In [191]:
import docx
import os

Loading the data: getting full text from all the .docx interview files

In [192]:
#function to get all text from a file 
def getText(filename):
    doc = docx.Document(filename)
    fullText = ""
    for para in doc.paragraphs: 
        fullText = fullText + para.text + " "
    return fullText

In [193]:
#change working directory
interview_folder = "C:\\Users\\605665\\Documents\\Student2Student\\Interview Notes"
os.chdir(interview_folder)
os.getcwd()

'C:\\Users\\605665\\Documents\\Student2Student\\Interview Notes'

In [202]:
allText = [] #list for all the interview text 
# function to loop through all the interview notes documents 
for filename in os.listdir(interview_folder):
    if '.docx' in filename:
        allText.append(getText(filename))

--------------------

Prompt: Write the next part of the notebook that loads interview notes from .docx files, starting right after its last line. The records come from a source unrelated to the notebook.

Entries supplied:
--------------------

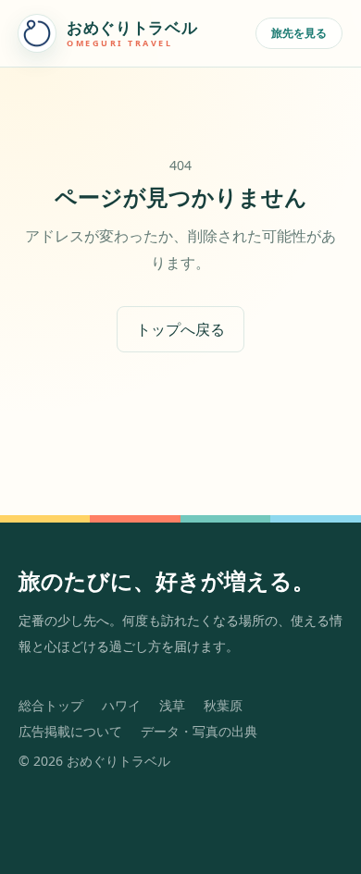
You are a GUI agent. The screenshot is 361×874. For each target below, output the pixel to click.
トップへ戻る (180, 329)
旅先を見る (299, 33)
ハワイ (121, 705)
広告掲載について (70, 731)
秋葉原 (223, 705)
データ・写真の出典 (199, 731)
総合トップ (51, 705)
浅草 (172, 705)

--------------------

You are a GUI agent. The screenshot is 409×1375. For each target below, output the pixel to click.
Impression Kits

--------------------

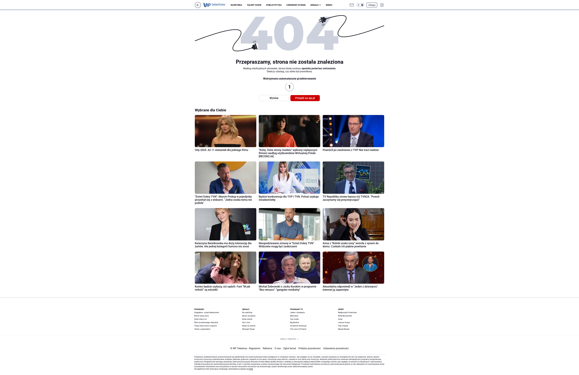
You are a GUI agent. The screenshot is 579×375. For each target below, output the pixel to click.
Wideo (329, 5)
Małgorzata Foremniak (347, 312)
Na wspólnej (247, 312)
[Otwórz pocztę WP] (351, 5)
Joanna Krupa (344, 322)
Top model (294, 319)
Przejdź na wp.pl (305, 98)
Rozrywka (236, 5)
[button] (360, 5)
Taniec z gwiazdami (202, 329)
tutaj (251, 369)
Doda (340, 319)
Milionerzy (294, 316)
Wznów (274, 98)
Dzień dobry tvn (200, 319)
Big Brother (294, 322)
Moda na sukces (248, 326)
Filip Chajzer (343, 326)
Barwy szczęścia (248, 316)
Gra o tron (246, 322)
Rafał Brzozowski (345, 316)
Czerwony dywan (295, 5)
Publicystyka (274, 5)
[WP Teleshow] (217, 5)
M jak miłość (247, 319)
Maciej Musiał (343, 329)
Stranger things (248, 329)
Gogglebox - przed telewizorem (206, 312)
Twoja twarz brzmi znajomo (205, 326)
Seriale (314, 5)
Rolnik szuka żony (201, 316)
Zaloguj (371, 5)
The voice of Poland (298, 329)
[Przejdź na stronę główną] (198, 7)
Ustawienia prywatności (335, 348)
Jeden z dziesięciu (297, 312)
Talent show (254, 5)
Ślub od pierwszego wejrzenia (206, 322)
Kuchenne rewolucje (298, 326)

--------------------

Solved problem:
In [203]:
len(allText)

38

Pre-processing:
- Tokenization: split text, lowercase, remove puncutation 
- removing words with fewer than 3 characters
- removing stopwords 
- lemmatized: grouping different inflections of words together 
- stemmed: words reduced to root form 

In [115]:
import gensim
from gensim.utils import simple_preprocess
from gensim.parsing.preprocessing import STOPWORDS
from nltk.stem import WordNetLemmatizer, SnowballStemmer
from nltk.stem.porter import *
import numpy as np
np.random.seed(2018)
import nltk
nltk.download('wordnet')

[nltk_data] Downloading package wordnet to
[nltk_data]     C:\Users\605665\AppData\Roaming\nltk_data...
[nltk_data]   Package wordnet is already up-to-date!


True

In [204]:
#lemmatize example
print(WordNetLemmatizer().lemmatize('went', pos='v'))

go


In [205]:
#create a new instance of an english stemmer
stemmer = SnowballStemmer('english')

In [206]:
# lemmatization and stemming
def lemmatize_stemming(text):
    return stemmer.stem(WordNetLemmatizer().lemmatize(text, pos='v'))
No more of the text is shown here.